Pick out every line below that contains the word "Task" and copy each of those lines.
--- start of SUPPLIED ENTRIES ---
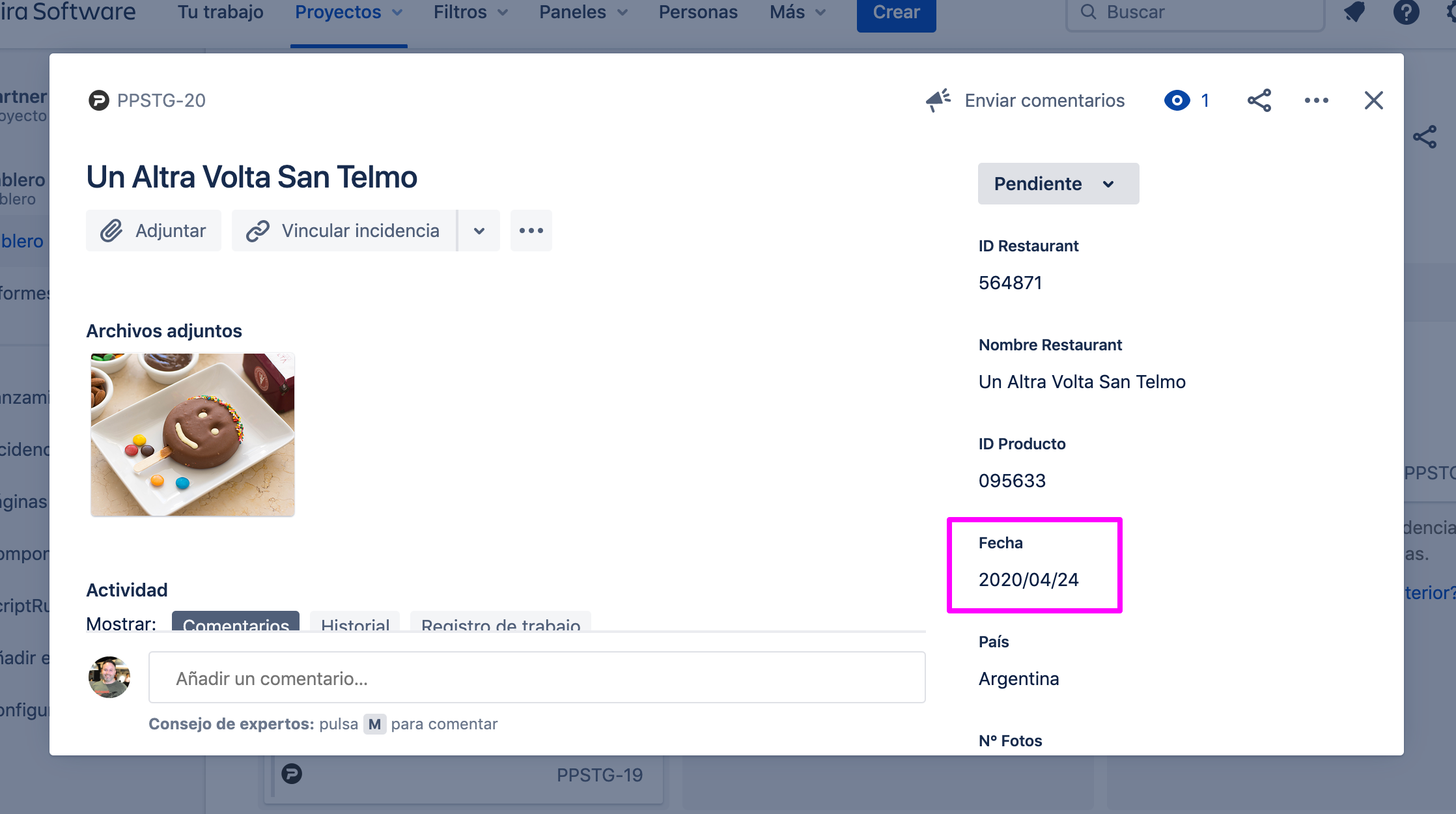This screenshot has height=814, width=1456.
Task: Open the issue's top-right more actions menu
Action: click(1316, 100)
--- end of SUPPLIED ENTRIES ---
--- start of SUPPLIED ENTRIES ---
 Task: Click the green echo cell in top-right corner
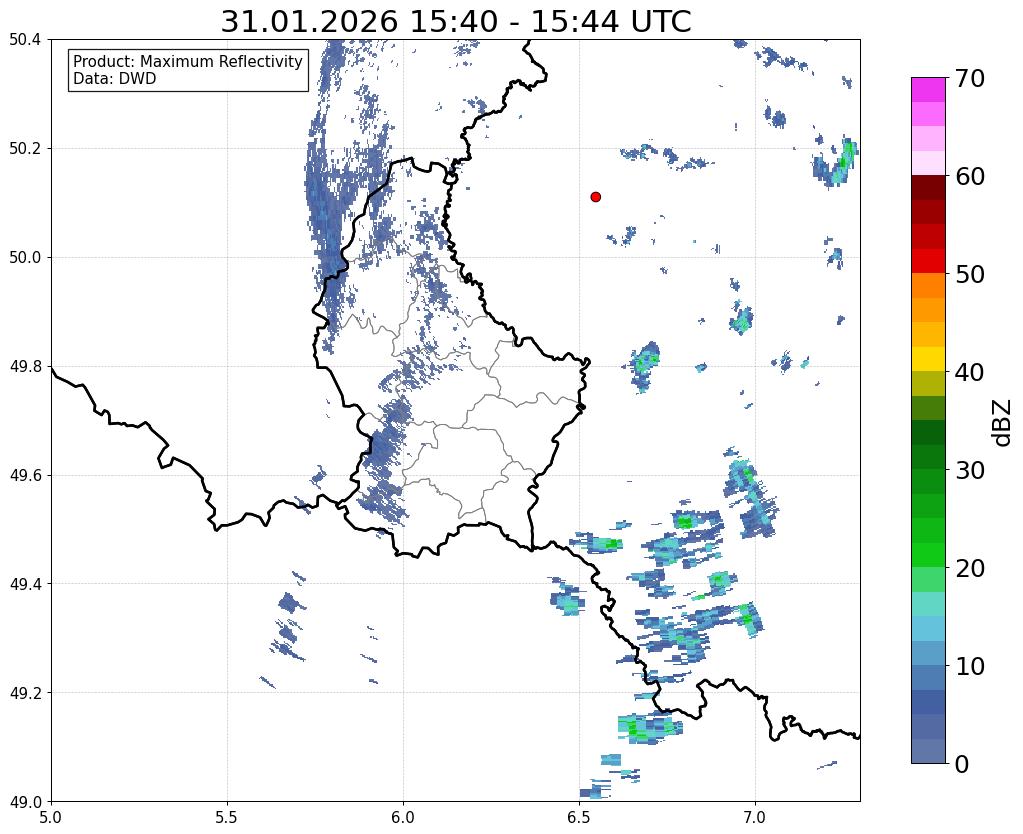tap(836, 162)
--- end of SUPPLIED ENTRIES ---
--- start of SUPPLIED ENTRIES ---
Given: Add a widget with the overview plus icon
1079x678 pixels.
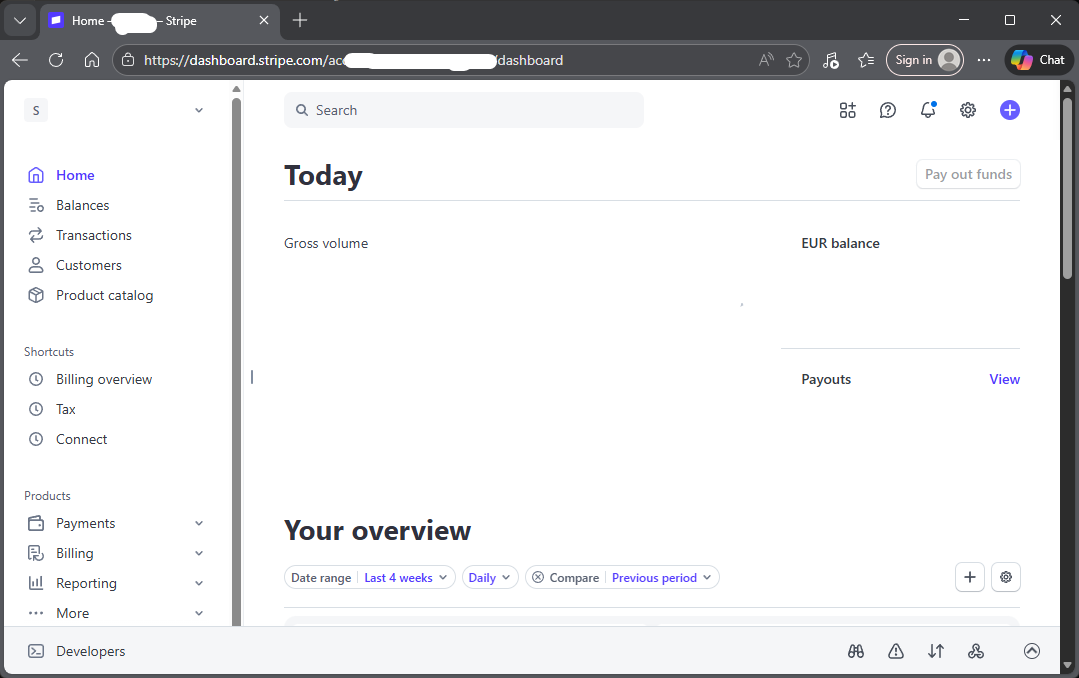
--- end of SUPPLIED ENTRIES ---
§ ANSWER IN FULL
Task: Open the issue's top-right more actions menu
 Task: Click the green echo cell in top-right corner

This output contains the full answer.